[Source data]
[Start of section]

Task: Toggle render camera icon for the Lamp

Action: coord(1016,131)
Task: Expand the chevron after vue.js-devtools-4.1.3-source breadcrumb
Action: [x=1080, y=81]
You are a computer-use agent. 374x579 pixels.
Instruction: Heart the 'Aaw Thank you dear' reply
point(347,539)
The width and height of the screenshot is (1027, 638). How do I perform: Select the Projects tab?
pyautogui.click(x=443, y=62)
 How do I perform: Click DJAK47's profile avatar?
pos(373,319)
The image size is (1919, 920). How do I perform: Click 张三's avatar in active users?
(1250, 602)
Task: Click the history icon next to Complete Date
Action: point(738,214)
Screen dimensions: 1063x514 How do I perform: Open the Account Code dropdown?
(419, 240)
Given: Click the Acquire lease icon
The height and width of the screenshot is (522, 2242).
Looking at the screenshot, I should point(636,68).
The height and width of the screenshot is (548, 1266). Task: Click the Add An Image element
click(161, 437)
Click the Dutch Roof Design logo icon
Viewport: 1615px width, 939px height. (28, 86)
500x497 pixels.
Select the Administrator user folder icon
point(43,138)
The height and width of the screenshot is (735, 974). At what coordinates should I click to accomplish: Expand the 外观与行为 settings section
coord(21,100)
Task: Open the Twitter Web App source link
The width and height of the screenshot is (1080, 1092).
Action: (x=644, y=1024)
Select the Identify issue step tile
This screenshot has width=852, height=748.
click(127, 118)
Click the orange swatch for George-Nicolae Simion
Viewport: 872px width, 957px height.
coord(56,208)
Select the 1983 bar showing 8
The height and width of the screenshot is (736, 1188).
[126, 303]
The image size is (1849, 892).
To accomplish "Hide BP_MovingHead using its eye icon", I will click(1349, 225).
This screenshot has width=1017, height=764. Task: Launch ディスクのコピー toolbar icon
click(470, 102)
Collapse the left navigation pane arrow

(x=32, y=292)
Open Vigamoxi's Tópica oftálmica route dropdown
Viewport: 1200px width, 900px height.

[End of section]

• [Exercise requirements]:
Copy each line above that contains the string "pixels".

• [Answer section]:
You are a computer-use agent. 374x579 pixels.
500x497 pixels.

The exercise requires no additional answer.